INSTRUCTIONS TO FOLLOW ▸ Print out the entries that follow exactly, missing none.

-- Opening Marker --

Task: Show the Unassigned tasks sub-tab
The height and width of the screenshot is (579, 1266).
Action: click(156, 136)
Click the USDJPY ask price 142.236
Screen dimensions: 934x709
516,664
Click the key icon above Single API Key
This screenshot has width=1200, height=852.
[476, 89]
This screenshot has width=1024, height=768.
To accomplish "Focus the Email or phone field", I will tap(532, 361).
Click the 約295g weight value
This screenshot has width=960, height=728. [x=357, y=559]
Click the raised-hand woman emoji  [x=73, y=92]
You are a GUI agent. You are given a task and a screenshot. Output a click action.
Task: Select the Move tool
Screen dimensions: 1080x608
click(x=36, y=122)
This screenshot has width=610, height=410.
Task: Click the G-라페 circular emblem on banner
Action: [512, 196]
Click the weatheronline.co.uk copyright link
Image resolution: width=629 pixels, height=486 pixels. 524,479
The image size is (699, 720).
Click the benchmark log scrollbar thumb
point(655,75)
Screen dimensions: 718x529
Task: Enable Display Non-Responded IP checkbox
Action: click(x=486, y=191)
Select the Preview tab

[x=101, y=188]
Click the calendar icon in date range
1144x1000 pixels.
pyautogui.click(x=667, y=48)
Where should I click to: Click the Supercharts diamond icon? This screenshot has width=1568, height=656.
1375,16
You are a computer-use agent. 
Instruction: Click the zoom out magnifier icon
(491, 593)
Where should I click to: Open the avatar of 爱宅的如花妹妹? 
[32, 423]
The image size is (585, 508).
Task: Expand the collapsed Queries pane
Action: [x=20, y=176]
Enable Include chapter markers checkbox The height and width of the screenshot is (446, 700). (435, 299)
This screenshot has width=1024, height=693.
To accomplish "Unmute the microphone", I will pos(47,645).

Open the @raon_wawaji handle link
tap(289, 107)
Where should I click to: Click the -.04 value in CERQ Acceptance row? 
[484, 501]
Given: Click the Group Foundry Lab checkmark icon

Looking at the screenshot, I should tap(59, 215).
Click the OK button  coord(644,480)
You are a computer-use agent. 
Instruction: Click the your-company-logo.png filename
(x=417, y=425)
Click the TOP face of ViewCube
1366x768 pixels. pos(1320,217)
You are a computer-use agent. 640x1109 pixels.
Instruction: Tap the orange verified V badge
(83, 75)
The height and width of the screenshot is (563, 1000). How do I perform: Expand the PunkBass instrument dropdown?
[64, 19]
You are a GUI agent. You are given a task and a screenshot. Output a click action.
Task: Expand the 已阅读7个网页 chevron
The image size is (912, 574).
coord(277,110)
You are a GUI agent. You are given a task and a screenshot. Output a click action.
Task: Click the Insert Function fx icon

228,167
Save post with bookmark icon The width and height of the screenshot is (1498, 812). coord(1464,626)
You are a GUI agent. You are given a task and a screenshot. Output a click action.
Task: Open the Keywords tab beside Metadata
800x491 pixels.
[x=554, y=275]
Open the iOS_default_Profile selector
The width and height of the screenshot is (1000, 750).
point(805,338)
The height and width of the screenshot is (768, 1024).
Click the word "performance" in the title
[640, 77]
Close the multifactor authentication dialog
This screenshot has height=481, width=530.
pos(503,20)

-- Closing Marker --

TASK RESULT ▸
Task: Show the Unassigned tasks sub-tab
The height and width of the screenshot is (579, 1266).
Action: click(156, 136)
Click the USDJPY ask price 142.236
Screen dimensions: 934x709
516,664
Click the key icon above Single API Key
This screenshot has width=1200, height=852.
[476, 89]
This screenshot has width=1024, height=768.
To accomplish "Focus the Email or phone field", I will tap(532, 361).
Click the 約295g weight value
This screenshot has width=960, height=728. [x=357, y=559]
Click the raised-hand woman emoji  [x=73, y=92]
You are a GUI agent. You are given a task and a screenshot. Output a click action.
Task: Select the Move tool
Screen dimensions: 1080x608
click(x=36, y=122)
This screenshot has width=610, height=410.
Task: Click the G-라페 circular emblem on banner
Action: [512, 196]
Click the weatheronline.co.uk copyright link
Image resolution: width=629 pixels, height=486 pixels. 524,479
The image size is (699, 720).
Click the benchmark log scrollbar thumb
point(655,75)
Screen dimensions: 718x529
Task: Enable Display Non-Responded IP checkbox
Action: click(x=486, y=191)
Select the Preview tab

[x=101, y=188]
Click the calendar icon in date range
1144x1000 pixels.
pyautogui.click(x=667, y=48)
Where should I click to: Click the Supercharts diamond icon? This screenshot has width=1568, height=656.
1375,16
You are a computer-use agent. 
Instruction: Click the zoom out magnifier icon
(491, 593)
Where should I click to: Open the avatar of 爱宅的如花妹妹? 
[32, 423]
The image size is (585, 508).
Task: Expand the collapsed Queries pane
Action: [x=20, y=176]
Enable Include chapter markers checkbox The height and width of the screenshot is (446, 700). (435, 299)
This screenshot has width=1024, height=693.
To accomplish "Unmute the microphone", I will pos(47,645).

Open the @raon_wawaji handle link
tap(289, 107)
Where should I click to: Click the -.04 value in CERQ Acceptance row? 
[484, 501]
Given: Click the Group Foundry Lab checkmark icon

Looking at the screenshot, I should tap(59, 215).
Click the OK button  coord(644,480)
You are a computer-use agent. 
Instruction: Click the your-company-logo.png filename
(x=417, y=425)
Click the TOP face of ViewCube
1366x768 pixels. pos(1320,217)
You are a computer-use agent. 640x1109 pixels.
Instruction: Tap the orange verified V badge
(83, 75)
The height and width of the screenshot is (563, 1000). How do I perform: Expand the PunkBass instrument dropdown?
[64, 19]
You are a GUI agent. You are given a task and a screenshot. Output a click action.
Task: Expand the 已阅读7个网页 chevron
The image size is (912, 574).
coord(277,110)
You are a GUI agent. You are given a task and a screenshot. Output a click action.
Task: Click the Insert Function fx icon

228,167
Save post with bookmark icon The width and height of the screenshot is (1498, 812). coord(1464,626)
You are a GUI agent. You are given a task and a screenshot. Output a click action.
Task: Open the Keywords tab beside Metadata
800x491 pixels.
[x=554, y=275]
Open the iOS_default_Profile selector
The width and height of the screenshot is (1000, 750).
point(805,338)
The height and width of the screenshot is (768, 1024).
Click the word "performance" in the title
[640, 77]
Close the multifactor authentication dialog
This screenshot has height=481, width=530.
pos(503,20)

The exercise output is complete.